■ **The problem**: Can you render the material below as a Markdown table with the columns No. and Line, giving each line its own numbered row and omitting blank lines?

Element lookup material:
+ + +
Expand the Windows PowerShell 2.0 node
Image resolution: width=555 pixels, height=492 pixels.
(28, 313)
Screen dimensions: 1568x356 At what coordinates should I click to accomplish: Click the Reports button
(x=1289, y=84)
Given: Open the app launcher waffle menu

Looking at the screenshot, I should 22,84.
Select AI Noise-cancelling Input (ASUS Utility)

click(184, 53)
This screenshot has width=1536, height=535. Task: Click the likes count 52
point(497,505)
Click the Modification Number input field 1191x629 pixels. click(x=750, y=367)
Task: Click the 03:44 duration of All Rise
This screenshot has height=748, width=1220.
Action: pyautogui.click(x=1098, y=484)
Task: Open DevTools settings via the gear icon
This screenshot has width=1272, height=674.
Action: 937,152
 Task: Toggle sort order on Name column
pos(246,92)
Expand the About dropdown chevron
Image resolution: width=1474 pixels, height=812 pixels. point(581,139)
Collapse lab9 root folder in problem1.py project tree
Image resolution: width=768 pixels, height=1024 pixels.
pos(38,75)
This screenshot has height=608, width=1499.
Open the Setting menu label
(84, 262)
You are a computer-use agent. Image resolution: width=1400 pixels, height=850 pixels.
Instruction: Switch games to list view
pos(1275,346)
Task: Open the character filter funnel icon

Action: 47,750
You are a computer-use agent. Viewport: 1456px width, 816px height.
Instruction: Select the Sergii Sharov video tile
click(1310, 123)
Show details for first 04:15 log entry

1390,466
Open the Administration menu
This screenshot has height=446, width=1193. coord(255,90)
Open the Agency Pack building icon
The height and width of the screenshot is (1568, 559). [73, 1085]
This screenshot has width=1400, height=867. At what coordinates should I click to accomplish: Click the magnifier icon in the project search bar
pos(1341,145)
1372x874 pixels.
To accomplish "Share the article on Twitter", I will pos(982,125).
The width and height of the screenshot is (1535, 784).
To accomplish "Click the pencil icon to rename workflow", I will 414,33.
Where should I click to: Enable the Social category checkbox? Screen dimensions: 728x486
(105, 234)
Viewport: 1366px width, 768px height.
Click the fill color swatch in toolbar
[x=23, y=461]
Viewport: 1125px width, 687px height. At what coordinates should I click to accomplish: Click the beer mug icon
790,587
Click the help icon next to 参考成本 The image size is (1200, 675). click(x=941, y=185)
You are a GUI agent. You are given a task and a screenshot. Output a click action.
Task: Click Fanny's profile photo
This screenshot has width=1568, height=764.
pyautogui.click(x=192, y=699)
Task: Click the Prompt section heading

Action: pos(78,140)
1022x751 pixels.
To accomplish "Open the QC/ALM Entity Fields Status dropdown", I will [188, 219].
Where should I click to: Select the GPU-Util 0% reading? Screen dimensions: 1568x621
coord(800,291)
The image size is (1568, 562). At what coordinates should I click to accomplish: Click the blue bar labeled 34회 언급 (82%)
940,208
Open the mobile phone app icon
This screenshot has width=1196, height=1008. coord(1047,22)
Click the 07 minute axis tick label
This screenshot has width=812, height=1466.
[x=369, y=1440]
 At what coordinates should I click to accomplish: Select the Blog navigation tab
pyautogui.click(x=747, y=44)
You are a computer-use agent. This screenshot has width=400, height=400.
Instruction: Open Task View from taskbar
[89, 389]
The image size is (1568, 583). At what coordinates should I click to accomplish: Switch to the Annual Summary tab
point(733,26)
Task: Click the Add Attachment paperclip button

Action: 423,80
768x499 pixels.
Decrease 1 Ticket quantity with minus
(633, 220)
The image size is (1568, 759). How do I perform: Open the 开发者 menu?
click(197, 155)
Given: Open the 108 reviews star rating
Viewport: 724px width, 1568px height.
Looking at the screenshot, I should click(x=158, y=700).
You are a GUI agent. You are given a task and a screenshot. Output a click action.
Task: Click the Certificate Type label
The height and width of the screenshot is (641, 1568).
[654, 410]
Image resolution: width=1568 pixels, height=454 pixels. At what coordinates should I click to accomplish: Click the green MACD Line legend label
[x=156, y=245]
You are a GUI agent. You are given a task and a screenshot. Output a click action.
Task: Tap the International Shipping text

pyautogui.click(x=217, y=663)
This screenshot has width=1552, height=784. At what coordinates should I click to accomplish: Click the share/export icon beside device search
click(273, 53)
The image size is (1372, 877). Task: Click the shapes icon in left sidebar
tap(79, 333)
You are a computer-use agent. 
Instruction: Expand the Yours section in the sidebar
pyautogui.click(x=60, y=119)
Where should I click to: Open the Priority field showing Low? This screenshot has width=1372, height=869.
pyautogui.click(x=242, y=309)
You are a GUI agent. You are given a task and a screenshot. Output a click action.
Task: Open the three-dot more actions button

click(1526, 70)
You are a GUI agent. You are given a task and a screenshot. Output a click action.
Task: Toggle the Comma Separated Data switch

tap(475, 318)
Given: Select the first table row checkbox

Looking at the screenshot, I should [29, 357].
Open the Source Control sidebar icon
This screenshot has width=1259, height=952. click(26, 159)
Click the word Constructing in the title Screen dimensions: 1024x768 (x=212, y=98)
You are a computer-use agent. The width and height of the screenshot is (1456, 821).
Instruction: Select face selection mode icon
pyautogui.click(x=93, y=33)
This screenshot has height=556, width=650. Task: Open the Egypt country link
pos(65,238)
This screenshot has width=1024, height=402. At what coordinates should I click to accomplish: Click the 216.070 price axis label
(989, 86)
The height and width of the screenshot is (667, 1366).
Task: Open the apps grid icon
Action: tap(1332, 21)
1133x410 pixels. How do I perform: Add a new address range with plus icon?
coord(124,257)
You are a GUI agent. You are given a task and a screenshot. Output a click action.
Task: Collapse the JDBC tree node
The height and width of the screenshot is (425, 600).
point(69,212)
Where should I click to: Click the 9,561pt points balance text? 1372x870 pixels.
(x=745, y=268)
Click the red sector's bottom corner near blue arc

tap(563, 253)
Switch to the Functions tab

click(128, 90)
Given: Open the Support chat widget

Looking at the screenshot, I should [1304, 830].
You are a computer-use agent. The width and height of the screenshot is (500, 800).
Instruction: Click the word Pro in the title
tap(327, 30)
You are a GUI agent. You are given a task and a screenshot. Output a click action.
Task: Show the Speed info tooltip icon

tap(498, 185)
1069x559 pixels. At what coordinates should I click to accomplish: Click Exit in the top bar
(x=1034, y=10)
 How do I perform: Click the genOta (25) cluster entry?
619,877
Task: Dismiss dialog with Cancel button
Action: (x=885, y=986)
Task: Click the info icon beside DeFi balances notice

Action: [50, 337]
+ + +
■ **Exercise result**:
| No. | Line |
|---|---|
| 1 | Expand the Windows PowerShell 2.0 node |
| 2 | Image resolution: width=555 pixels, height=492 pixels. |
| 3 | (28, 313) |
| 4 | Screen dimensions: 1568x356 At what coordinates should I click to accomplish: Click the Reports button |
| 5 | (x=1289, y=84) |
| 6 | Given: Open the app launcher waffle menu |
| 7 | Looking at the screenshot, I should 22,84. |
| 8 | Select AI Noise-cancelling Input (ASUS Utility) |
| 9 | click(184, 53) |
| 10 | This screenshot has width=1536, height=535. Task: Click the likes count 52 |
| 11 | point(497,505) |
| 12 | Click the Modification Number input field 1191x629 pixels. click(x=750, y=367) |
| 13 | Task: Click the 03:44 duration of All Rise |
| 14 | This screenshot has height=748, width=1220. |
| 15 | Action: pyautogui.click(x=1098, y=484) |
| 16 | Task: Open DevTools settings via the gear icon |
| 17 | This screenshot has width=1272, height=674. |
| 18 | Action: 937,152 |
| 19 |  Task: Toggle sort order on Name column |
| 20 | pos(246,92) |
| 21 | Expand the About dropdown chevron |
| 22 | Image resolution: width=1474 pixels, height=812 pixels. point(581,139) |
| 23 | Collapse lab9 root folder in problem1.py project tree |
| 24 | Image resolution: width=768 pixels, height=1024 pixels. |
| 25 | pos(38,75) |
| 26 | This screenshot has height=608, width=1499. |
| 27 | Open the Setting menu label |
| 28 | (84, 262) |
| 29 | You are a computer-use agent. Image resolution: width=1400 pixels, height=850 pixels. |
| 30 | Instruction: Switch games to list view |
| 31 | pos(1275,346) |
| 32 | Task: Open the character filter funnel icon |
| 33 | Action: 47,750 |
| 34 | You are a computer-use agent. Viewport: 1456px width, 816px height. |
| 35 | Instruction: Select the Sergii Sharov video tile |
| 36 | click(1310, 123) |
| 37 | Show details for first 04:15 log entry |
| 38 | 1390,466 |
| 39 | Open the Administration menu |
| 40 | This screenshot has height=446, width=1193. coord(255,90) |
| 41 | Open the Agency Pack building icon |
| 42 | The height and width of the screenshot is (1568, 559). [73, 1085] |
| 43 | This screenshot has width=1400, height=867. At what coordinates should I click to accomplish: Click the magnifier icon in the project search bar |
| 44 | pos(1341,145) |
| 45 | 1372x874 pixels. |
| 46 | To accomplish "Share the article on Twitter", I will pos(982,125). |
| 47 | The width and height of the screenshot is (1535, 784). |
| 48 | To accomplish "Click the pencil icon to rename workflow", I will 414,33. |
| 49 | Where should I click to: Enable the Social category checkbox? Screen dimensions: 728x486 |
| 50 | (105, 234) |
| 51 | Viewport: 1366px width, 768px height. |
| 52 | Click the fill color swatch in toolbar |
| 53 | [x=23, y=461] |
| 54 | Viewport: 1125px width, 687px height. At what coordinates should I click to accomplish: Click the beer mug icon |
| 55 | 790,587 |
| 56 | Click the help icon next to 参考成本 The image size is (1200, 675). click(x=941, y=185) |
| 57 | You are a GUI agent. You are given a task and a screenshot. Output a click action. |
| 58 | Task: Click Fanny's profile photo |
| 59 | This screenshot has width=1568, height=764. |
| 60 | pyautogui.click(x=192, y=699) |
| 61 | Task: Click the Prompt section heading |
| 62 | Action: pos(78,140) |
| 63 | 1022x751 pixels. |
| 64 | To accomplish "Open the QC/ALM Entity Fields Status dropdown", I will [188, 219]. |
| 65 | Where should I click to: Select the GPU-Util 0% reading? Screen dimensions: 1568x621 |
| 66 | coord(800,291) |
| 67 | The image size is (1568, 562). At what coordinates should I click to accomplish: Click the blue bar labeled 34회 언급 (82%) |
| 68 | 940,208 |
| 69 | Open the mobile phone app icon |
| 70 | This screenshot has width=1196, height=1008. coord(1047,22) |
| 71 | Click the 07 minute axis tick label |
| 72 | This screenshot has width=812, height=1466. |
| 73 | [x=369, y=1440] |
| 74 |  At what coordinates should I click to accomplish: Select the Blog navigation tab |
| 75 | pyautogui.click(x=747, y=44) |
| 76 | You are a computer-use agent. This screenshot has width=400, height=400. |
| 77 | Instruction: Open Task View from taskbar |
| 78 | [89, 389] |
| 79 | The image size is (1568, 583). At what coordinates should I click to accomplish: Switch to the Annual Summary tab |
| 80 | point(733,26) |
| 81 | Task: Click the Add Attachment paperclip button |
| 82 | Action: 423,80 |
| 83 | 768x499 pixels. |
| 84 | Decrease 1 Ticket quantity with minus |
| 85 | (633, 220) |
| 86 | The image size is (1568, 759). How do I perform: Open the 开发者 menu? |
| 87 | click(197, 155) |
| 88 | Given: Open the 108 reviews star rating |
| 89 | Viewport: 724px width, 1568px height. |
| 90 | Looking at the screenshot, I should click(x=158, y=700). |
| 91 | You are a GUI agent. You are given a task and a screenshot. Output a click action. |
| 92 | Task: Click the Certificate Type label |
| 93 | The height and width of the screenshot is (641, 1568). |
| 94 | [654, 410] |
| 95 | Image resolution: width=1568 pixels, height=454 pixels. At what coordinates should I click to accomplish: Click the green MACD Line legend label |
| 96 | [x=156, y=245] |
| 97 | You are a GUI agent. You are given a task and a screenshot. Output a click action. |
| 98 | Task: Tap the International Shipping text |
| 99 | pyautogui.click(x=217, y=663) |
| 100 | This screenshot has width=1552, height=784. At what coordinates should I click to accomplish: Click the share/export icon beside device search |
| 101 | click(273, 53) |
| 102 | The image size is (1372, 877). Task: Click the shapes icon in left sidebar |
| 103 | tap(79, 333) |
| 104 | You are a computer-use agent.  |
| 105 | Instruction: Expand the Yours section in the sidebar |
| 106 | pyautogui.click(x=60, y=119) |
| 107 | Where should I click to: Open the Priority field showing Low? This screenshot has width=1372, height=869. |
| 108 | pyautogui.click(x=242, y=309) |
| 109 | You are a GUI agent. You are given a task and a screenshot. Output a click action. |
| 110 | Task: Open the three-dot more actions button |
| 111 | click(1526, 70) |
| 112 | You are a GUI agent. You are given a task and a screenshot. Output a click action. |
| 113 | Task: Toggle the Comma Separated Data switch |
| 114 | tap(475, 318) |
| 115 | Given: Select the first table row checkbox |
| 116 | Looking at the screenshot, I should [29, 357]. |
| 117 | Open the Source Control sidebar icon |
| 118 | This screenshot has width=1259, height=952. click(26, 159) |
| 119 | Click the word Constructing in the title Screen dimensions: 1024x768 (x=212, y=98) |
| 120 | You are a computer-use agent. The width and height of the screenshot is (1456, 821). |
| 121 | Instruction: Select face selection mode icon |
| 122 | pyautogui.click(x=93, y=33) |
| 123 | This screenshot has height=556, width=650. Task: Open the Egypt country link |
| 124 | pos(65,238) |
| 125 | This screenshot has width=1024, height=402. At what coordinates should I click to accomplish: Click the 216.070 price axis label |
| 126 | (989, 86) |
| 127 | The height and width of the screenshot is (667, 1366). |
| 128 | Task: Open the apps grid icon |
| 129 | Action: tap(1332, 21) |
| 130 | 1133x410 pixels. How do I perform: Add a new address range with plus icon? |
| 131 | coord(124,257) |
| 132 | You are a GUI agent. You are given a task and a screenshot. Output a click action. |
| 133 | Task: Collapse the JDBC tree node |
| 134 | The height and width of the screenshot is (425, 600). |
| 135 | point(69,212) |
| 136 | Where should I click to: Click the 9,561pt points balance text? 1372x870 pixels. |
| 137 | (x=745, y=268) |
| 138 | Click the red sector's bottom corner near blue arc |
| 139 | tap(563, 253) |
| 140 | Switch to the Functions tab |
| 141 | click(128, 90) |
| 142 | Given: Open the Support chat widget |
| 143 | Looking at the screenshot, I should [1304, 830]. |
| 144 | You are a computer-use agent. The width and height of the screenshot is (500, 800). |
| 145 | Instruction: Click the word Pro in the title |
| 146 | tap(327, 30) |
| 147 | You are a GUI agent. You are given a task and a screenshot. Output a click action. |
| 148 | Task: Show the Speed info tooltip icon |
| 149 | tap(498, 185) |
| 150 | 1069x559 pixels. At what coordinates should I click to accomplish: Click Exit in the top bar |
| 151 | (x=1034, y=10) |
| 152 |  How do I perform: Click the genOta (25) cluster entry? |
| 153 | 619,877 |
| 154 | Task: Dismiss dialog with Cancel button |
| 155 | Action: (x=885, y=986) |
| 156 | Task: Click the info icon beside DeFi balances notice |
| 157 | Action: [50, 337] |